Copy out the lines of the records exactly as they appear, starting with the line containing "At what coordinates should I click to accomplish: Click the" and ending with the line containing "click(x=581, y=492)", both included.
>> START EXERCISE INPUTS
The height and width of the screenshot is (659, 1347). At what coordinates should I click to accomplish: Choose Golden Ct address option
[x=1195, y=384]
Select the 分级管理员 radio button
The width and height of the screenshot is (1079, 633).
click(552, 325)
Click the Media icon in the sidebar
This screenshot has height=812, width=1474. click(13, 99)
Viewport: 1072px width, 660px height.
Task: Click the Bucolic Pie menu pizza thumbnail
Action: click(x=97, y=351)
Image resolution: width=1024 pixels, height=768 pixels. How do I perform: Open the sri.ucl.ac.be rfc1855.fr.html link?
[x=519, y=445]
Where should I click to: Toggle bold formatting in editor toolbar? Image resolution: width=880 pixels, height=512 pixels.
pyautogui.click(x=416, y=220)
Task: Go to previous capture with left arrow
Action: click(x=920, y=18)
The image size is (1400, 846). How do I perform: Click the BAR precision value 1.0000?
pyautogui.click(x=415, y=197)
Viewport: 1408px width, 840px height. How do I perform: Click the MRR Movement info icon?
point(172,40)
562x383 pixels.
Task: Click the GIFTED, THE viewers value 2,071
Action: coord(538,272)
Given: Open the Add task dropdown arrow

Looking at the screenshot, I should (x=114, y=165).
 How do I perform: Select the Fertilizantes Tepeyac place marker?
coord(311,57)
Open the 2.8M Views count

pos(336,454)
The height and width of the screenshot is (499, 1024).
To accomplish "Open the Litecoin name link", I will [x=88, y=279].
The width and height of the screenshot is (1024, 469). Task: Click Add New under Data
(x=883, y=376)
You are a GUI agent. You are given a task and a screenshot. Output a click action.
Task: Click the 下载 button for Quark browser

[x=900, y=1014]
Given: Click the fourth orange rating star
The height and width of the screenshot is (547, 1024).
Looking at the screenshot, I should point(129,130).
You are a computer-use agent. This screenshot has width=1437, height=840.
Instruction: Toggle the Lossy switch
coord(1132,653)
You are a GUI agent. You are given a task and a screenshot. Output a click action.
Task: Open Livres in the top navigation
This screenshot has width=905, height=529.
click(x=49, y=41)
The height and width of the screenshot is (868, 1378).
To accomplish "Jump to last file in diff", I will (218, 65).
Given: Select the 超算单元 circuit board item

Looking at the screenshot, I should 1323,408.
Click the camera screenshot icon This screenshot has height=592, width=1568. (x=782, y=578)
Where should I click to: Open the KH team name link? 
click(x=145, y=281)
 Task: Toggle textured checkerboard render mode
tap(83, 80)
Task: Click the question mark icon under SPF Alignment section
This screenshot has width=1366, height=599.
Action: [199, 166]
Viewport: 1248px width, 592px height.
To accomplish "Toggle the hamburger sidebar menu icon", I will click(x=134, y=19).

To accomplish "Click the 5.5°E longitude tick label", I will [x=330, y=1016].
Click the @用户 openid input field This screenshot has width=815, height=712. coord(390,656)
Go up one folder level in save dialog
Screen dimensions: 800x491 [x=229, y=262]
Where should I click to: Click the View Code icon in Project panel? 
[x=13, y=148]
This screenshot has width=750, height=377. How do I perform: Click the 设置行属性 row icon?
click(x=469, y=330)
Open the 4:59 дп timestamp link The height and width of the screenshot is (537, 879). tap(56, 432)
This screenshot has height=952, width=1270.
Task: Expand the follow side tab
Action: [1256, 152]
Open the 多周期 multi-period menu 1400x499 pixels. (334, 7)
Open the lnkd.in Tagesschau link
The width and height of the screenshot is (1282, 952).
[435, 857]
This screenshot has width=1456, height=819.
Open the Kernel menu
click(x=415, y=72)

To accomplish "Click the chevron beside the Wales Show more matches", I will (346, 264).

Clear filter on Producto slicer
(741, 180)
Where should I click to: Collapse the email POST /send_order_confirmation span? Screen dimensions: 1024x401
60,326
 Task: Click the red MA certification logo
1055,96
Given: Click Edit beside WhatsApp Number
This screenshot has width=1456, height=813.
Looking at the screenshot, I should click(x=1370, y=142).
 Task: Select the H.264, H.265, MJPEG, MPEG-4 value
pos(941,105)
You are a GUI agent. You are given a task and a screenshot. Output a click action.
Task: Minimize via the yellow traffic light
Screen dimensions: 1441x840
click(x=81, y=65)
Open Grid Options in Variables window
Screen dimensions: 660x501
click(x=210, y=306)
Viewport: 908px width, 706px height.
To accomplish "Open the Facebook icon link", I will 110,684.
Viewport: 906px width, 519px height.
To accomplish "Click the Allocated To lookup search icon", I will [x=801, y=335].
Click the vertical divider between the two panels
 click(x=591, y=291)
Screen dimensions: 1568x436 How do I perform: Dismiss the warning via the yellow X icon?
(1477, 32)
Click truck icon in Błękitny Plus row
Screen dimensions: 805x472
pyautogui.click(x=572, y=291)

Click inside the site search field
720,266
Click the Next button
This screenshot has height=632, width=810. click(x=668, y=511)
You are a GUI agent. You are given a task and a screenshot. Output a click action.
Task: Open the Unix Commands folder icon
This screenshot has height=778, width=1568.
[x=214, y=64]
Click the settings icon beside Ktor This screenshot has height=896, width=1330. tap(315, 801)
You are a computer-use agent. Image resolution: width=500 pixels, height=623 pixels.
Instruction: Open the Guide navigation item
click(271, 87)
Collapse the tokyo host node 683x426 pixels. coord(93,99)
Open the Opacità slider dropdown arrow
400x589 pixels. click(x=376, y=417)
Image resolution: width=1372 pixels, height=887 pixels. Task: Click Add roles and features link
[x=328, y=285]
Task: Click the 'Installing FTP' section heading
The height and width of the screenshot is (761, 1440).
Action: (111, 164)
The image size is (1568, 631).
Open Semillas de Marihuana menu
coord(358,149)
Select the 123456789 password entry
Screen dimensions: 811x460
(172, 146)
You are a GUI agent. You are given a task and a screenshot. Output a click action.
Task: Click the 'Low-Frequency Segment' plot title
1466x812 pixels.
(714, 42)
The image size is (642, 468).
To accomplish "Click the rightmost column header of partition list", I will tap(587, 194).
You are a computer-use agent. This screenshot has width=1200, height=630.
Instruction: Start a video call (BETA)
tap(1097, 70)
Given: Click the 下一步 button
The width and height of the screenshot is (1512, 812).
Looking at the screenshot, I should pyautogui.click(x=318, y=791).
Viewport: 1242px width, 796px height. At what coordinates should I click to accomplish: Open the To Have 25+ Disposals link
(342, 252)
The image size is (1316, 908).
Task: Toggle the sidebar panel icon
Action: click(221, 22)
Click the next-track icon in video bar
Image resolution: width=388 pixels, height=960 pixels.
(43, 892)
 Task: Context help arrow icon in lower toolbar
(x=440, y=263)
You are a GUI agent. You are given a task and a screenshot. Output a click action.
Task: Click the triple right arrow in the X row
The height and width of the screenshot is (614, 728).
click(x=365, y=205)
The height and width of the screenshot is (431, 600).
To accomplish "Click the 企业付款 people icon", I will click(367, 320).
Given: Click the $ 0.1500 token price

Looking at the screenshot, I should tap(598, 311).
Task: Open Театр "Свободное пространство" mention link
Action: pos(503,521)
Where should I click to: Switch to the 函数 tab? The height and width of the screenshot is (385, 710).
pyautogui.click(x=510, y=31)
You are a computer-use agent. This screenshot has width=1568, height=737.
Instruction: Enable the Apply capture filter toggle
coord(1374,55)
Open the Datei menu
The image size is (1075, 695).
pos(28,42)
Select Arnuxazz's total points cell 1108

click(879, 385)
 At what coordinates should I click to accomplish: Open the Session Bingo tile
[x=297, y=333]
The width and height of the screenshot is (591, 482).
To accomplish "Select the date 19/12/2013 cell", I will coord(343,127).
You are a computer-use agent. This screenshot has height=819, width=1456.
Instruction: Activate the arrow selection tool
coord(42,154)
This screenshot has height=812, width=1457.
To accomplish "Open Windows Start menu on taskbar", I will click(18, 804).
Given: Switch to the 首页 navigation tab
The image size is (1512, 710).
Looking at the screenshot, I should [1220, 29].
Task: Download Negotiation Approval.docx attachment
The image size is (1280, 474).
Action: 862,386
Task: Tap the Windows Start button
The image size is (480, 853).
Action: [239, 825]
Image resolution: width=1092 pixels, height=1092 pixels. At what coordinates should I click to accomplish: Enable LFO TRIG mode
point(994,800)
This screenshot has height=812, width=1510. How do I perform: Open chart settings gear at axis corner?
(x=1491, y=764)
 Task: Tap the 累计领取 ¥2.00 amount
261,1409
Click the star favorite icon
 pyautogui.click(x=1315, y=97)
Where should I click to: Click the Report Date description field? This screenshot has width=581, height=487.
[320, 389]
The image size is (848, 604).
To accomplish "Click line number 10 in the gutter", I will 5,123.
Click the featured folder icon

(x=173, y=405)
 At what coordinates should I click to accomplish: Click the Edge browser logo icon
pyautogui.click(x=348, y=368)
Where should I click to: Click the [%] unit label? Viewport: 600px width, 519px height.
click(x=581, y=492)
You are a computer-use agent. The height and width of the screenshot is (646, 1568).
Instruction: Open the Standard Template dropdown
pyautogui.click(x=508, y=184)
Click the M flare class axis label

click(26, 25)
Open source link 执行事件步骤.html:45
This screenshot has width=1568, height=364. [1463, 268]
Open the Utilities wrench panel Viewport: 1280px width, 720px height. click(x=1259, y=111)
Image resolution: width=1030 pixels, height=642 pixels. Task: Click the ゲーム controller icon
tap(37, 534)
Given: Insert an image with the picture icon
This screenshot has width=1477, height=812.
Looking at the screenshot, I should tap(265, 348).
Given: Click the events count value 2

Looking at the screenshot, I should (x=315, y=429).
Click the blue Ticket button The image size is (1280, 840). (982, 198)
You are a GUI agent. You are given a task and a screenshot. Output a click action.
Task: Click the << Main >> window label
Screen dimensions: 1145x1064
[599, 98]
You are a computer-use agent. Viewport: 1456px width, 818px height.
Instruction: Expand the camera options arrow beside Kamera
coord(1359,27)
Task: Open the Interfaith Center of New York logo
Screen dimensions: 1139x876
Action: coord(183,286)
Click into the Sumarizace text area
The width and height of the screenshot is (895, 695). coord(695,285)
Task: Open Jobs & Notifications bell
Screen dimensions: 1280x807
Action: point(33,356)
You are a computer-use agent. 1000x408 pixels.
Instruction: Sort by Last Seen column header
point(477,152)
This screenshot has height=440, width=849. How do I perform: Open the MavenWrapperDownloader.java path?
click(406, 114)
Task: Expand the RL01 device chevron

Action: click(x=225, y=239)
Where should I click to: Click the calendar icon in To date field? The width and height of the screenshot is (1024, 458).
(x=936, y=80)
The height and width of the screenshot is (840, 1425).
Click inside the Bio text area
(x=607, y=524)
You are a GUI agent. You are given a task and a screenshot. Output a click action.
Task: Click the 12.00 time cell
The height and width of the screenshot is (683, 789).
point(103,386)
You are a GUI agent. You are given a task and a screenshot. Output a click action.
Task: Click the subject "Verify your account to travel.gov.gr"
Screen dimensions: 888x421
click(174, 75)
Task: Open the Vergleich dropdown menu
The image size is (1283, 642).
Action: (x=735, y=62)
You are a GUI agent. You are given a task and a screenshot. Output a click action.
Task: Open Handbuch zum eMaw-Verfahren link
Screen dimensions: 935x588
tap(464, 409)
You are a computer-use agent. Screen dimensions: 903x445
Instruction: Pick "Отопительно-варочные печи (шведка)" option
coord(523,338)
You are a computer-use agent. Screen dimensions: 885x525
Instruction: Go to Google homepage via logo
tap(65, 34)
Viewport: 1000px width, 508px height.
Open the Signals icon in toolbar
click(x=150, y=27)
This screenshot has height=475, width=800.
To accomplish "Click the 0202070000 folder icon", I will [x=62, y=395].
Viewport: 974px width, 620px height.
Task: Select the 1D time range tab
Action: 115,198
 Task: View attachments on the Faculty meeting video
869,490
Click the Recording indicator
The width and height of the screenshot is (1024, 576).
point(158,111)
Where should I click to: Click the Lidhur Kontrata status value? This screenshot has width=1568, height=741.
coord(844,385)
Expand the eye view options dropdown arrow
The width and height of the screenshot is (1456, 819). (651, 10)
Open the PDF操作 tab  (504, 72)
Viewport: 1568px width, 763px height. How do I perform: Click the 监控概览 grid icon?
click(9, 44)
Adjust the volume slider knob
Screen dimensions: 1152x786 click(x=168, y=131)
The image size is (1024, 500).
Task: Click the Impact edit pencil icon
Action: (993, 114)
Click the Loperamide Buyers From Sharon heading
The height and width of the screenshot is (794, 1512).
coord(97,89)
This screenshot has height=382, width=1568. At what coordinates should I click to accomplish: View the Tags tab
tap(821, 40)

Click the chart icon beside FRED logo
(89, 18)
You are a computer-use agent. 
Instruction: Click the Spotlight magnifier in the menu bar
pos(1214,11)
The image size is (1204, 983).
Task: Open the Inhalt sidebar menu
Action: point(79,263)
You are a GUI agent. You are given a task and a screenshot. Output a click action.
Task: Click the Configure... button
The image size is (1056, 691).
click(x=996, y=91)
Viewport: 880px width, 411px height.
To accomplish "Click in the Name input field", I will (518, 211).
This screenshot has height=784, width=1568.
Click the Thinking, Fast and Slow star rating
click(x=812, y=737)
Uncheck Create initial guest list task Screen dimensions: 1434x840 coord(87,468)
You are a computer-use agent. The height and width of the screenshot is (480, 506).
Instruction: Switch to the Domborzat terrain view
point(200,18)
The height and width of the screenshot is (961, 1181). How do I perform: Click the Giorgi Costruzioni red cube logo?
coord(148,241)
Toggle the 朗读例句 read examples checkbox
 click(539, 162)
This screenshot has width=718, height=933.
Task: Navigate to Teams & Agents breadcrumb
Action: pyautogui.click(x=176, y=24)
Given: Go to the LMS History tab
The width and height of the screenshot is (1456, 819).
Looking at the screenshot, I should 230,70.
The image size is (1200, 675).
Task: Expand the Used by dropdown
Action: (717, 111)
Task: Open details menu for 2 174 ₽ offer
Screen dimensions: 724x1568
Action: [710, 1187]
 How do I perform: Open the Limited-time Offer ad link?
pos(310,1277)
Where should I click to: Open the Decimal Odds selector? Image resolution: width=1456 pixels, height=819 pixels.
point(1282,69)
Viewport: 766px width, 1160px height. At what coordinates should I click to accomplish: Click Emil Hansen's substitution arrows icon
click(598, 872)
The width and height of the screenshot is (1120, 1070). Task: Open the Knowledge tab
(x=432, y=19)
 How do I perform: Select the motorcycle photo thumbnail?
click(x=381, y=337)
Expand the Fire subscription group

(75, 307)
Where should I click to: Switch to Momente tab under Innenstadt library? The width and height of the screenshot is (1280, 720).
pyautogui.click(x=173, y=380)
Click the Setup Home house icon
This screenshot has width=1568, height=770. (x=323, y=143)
>> END EXERCISE INPUTS
• **SOLUTION BELOW**
 At what coordinates should I click to accomplish: Click the Edge browser logo icon
pyautogui.click(x=348, y=368)
Where should I click to: Click the [%] unit label? Viewport: 600px width, 519px height.
click(x=581, y=492)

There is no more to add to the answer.